If I were to assign trending topics to the things I've seen online today, right at the top of the list would be lots and lots and lots of people saying that Daylight Saving Time sucks big hairy donkey balls.
Y'all who said that are not wrong. There's something completely nonsensical about ripping an hour out of the morning and taping it to the end of the day and calling it "extra sunlight." We moved the sunlight; we didn't save it.
Most of the people who I saw shaking an angry fist at the fake time travel were parents of littles, which makes sense. It is rough when you have to try to convince a toddler that it is bedtime while the sun is up and then have that same toddler in your face at Way Too Early o'Clock.
But, for those of you feeling the pain of a 23-hour day because a little person is thrown all out of whack, I want to assure you of something I wish I had known five or so years ago -- it really does get better. Truly. Really.
Alexis proves it. I mean, she may not be the norm, but I think it's safe to say most kids grow out of the "completely ruined by the time change" thing.
I say that on a day when I had to wake Alexis up.

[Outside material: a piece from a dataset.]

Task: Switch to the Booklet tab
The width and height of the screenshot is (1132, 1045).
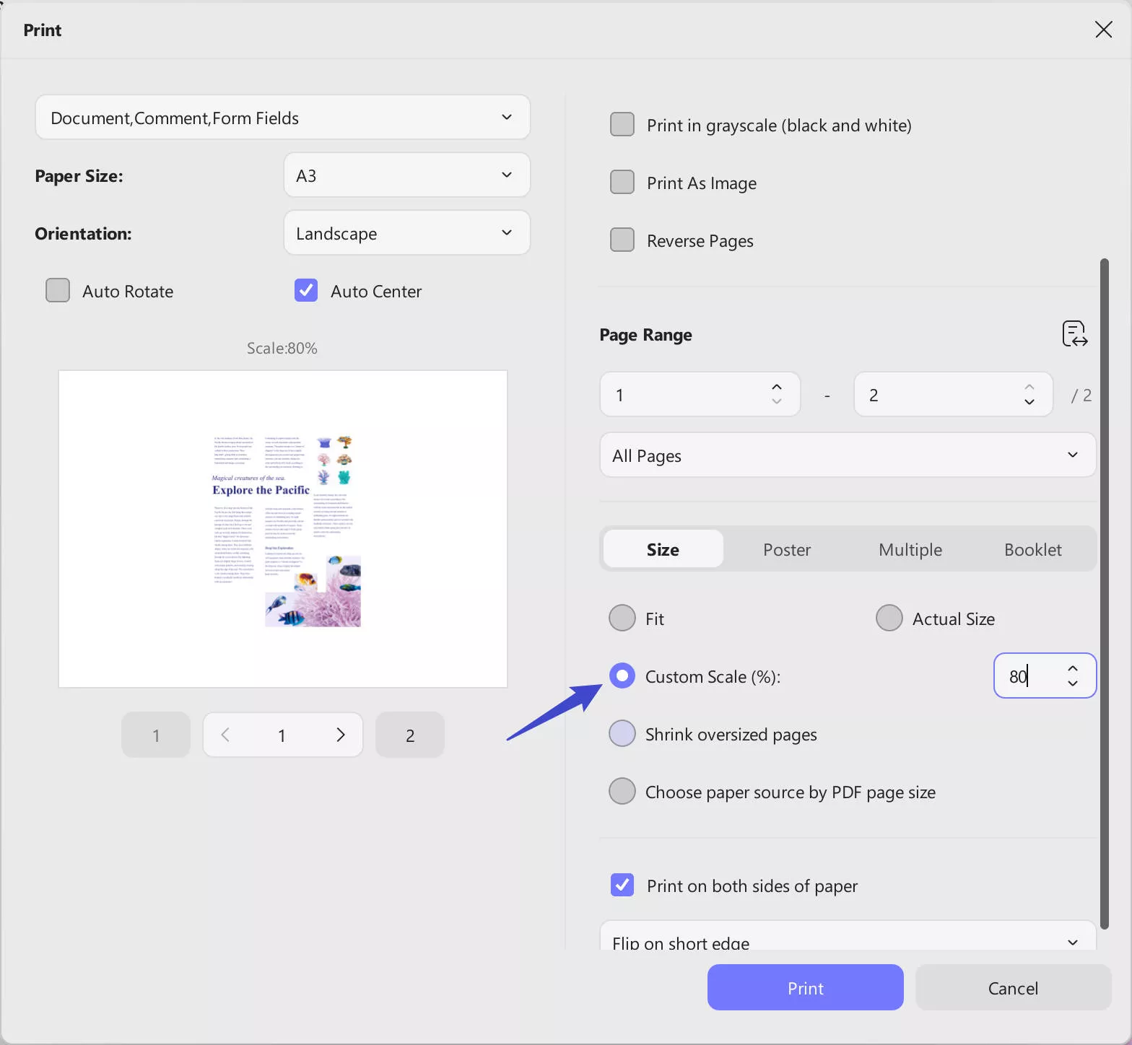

Wait. I should probably frame that statement. I think I've mentioned it before, but I can't find the post, so . . . I don't wake Alexis up for school. I don't need to. 99.9% of the time, her internal clock goes off at Way Too Early o'Clock. On school days, she uses that to her advantage. If she gets herself dressed, brushes her teeth, combs her hair, makes herself breakfast, and packs her lunch on days she doesn't like what's on the school menu, she gets free reign of the TV until it's bus time.
I do NOTHING. Absolutely, positively nothing. She just does it! By herself! All so she can have the remote! (Don't tell her, but she could talk me into getting her a pony in exchange for being awesomely independent on school days. Or a car. Or an island in the Mediterranean. IT'S THE GREATEST IS WHAT I'M SAYING.)
Today, though, for the first time in months, Alexis didn't wake up all by herself. It was really hard work for me to wander all the way down the hall and turn on her light, but I managed somehow. (And by hard work, I mean it took 0.0000004 seconds and zero effort.) I turned on her light, jumped in the shower, and heard the familiar sound of a bunch of rumbling buffalo crashing through the house a few minutes later.
The familiar sound of a bunch of rumbling buffalo crashing through the house is Alexis and her posse. The dogs AND cats follow her around in the morning. If she runs down the hall, they ALL run down the hall. The buffalo ran into the bathroom, ripped open the door, and yelled through the shower curtain, "MOM! I'M SO LATE!"
"It's OK," I replied. "You've got enough time to get ready."
And she did. She had PLENTY of time to get through the essentials.
She pressed her hyper-drive button, though. Instead of just getting through the essentials, she somehow zoomed through her routine and ended up with enough time to watch an episode of "Good Luck, Charlie."
Highly motivated, that one.
Which is all to say, sure, Daylight Saving Time messed with the 8-year old's head, but she still found way out the door just fine.
If you've got littles and they struggled today? Your future is looking up.
(Daylight Saving Time still blows, though. Ain't no doubt about that.)